▶ [Required task]: Copy the lines below word for word, leaving out the pictures.

--- start ---

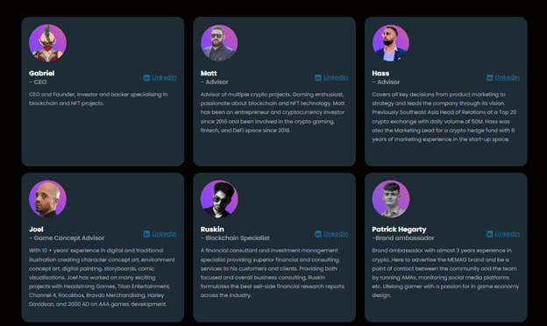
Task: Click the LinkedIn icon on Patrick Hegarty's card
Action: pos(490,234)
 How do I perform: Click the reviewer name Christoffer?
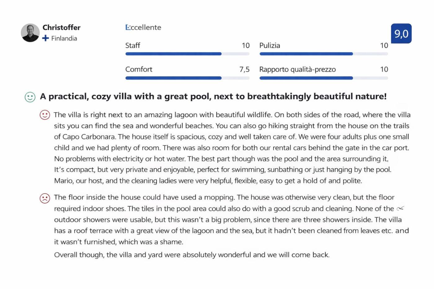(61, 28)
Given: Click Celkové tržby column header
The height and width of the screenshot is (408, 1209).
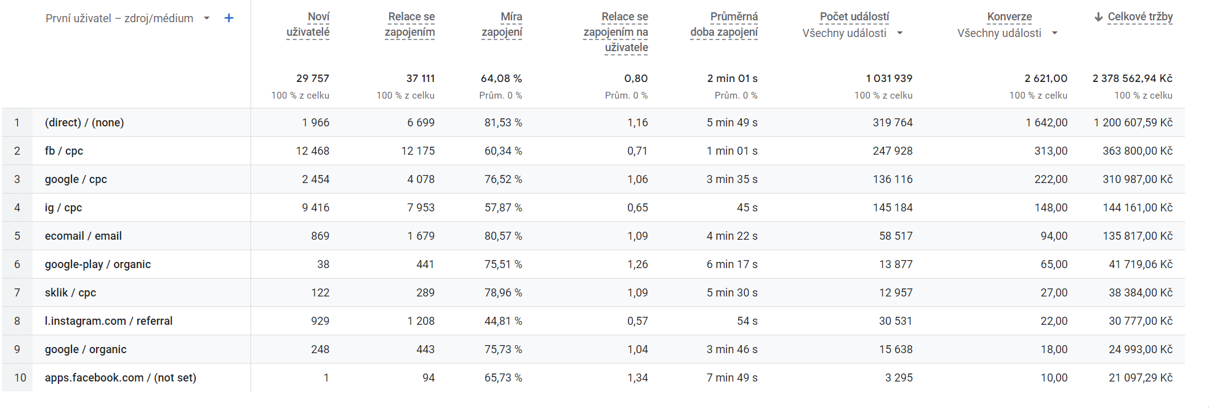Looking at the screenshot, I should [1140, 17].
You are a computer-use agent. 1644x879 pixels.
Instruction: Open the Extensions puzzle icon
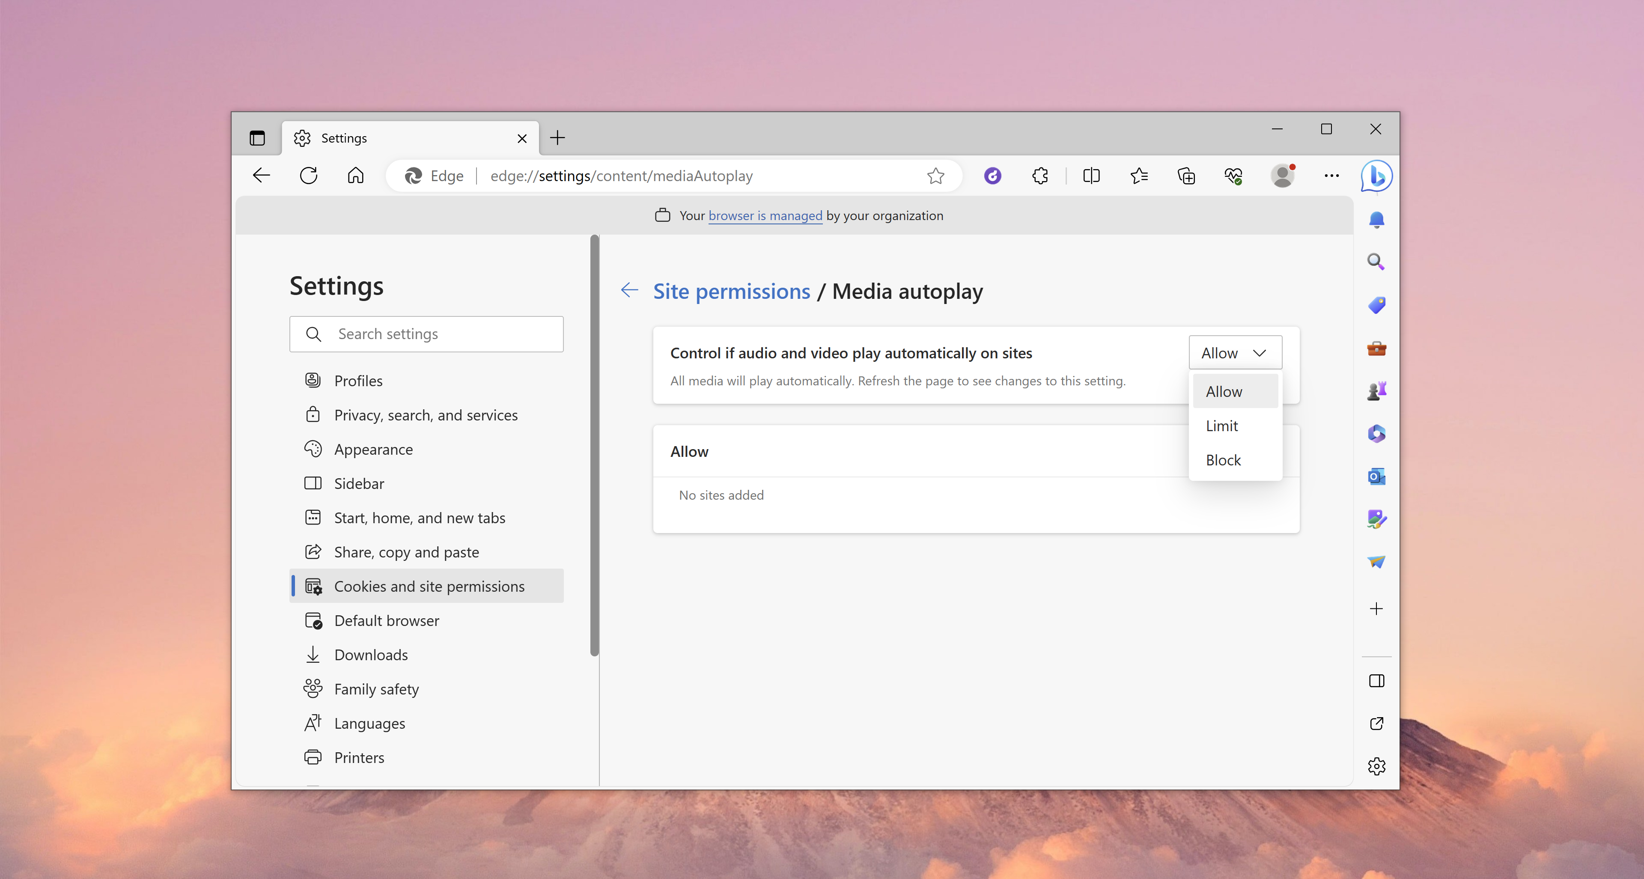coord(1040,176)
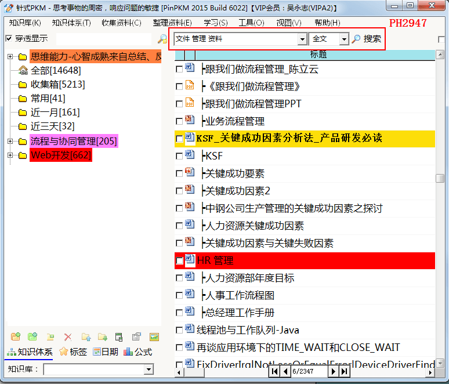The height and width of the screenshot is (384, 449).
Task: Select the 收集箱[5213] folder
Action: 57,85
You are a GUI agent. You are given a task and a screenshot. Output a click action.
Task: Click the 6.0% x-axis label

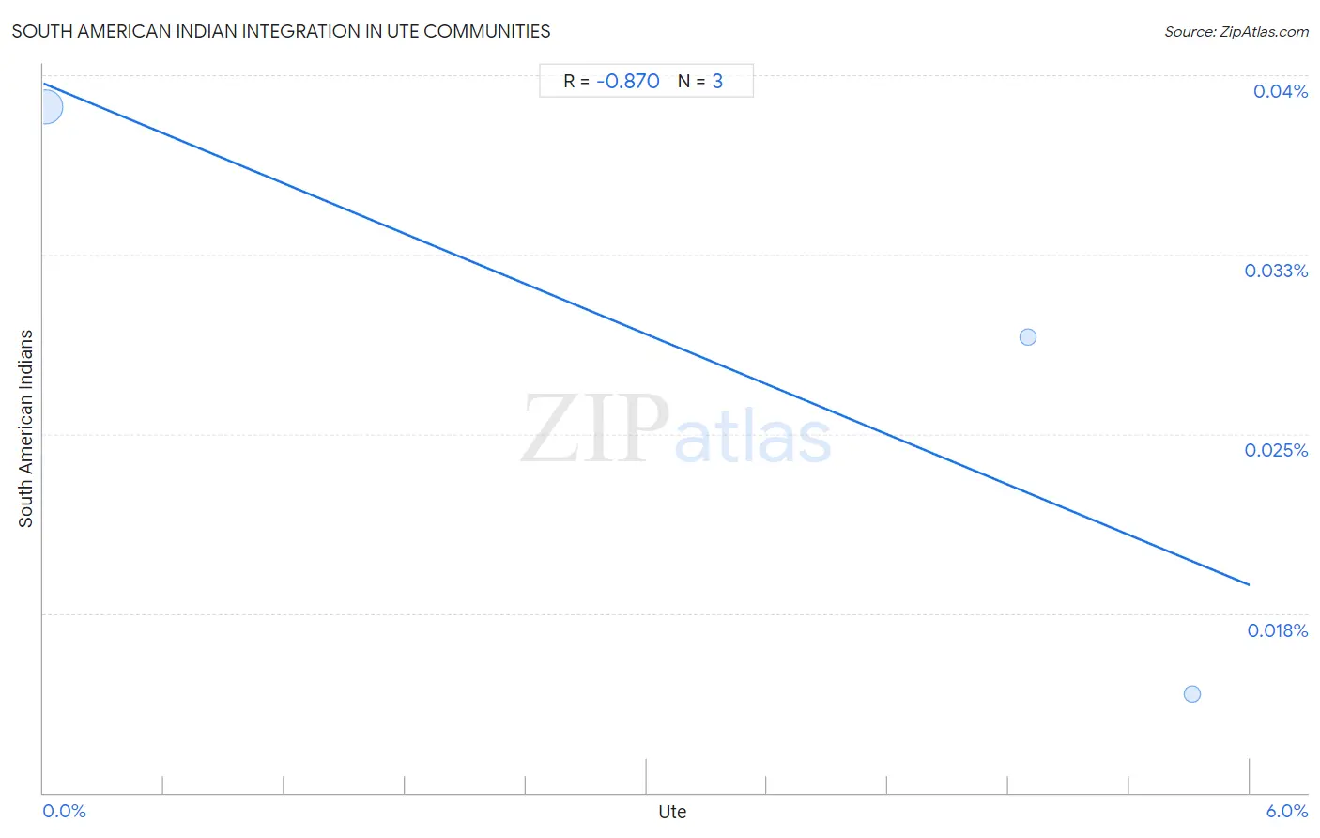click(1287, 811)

--- end ---

▶ [Output for this task]:
Task: Click the LinkedIn icon on Patrick Hegarty's card
Action: pos(490,234)
 How do I perform: Click the reviewer name Christoffer?
(61, 28)
Given: Click Celkové tržby column header
The height and width of the screenshot is (408, 1209).
Looking at the screenshot, I should [1140, 17].
You are a computer-use agent. 1644x879 pixels.
Instruction: Open the Extensions puzzle icon
coord(1040,176)
The height and width of the screenshot is (384, 449).
Task: Select the 收集箱[5213] folder
Action: 57,85
You are a GUI agent. You are given a task and a screenshot. Output a click action.
Task: Click the 6.0% x-axis label

click(1287, 811)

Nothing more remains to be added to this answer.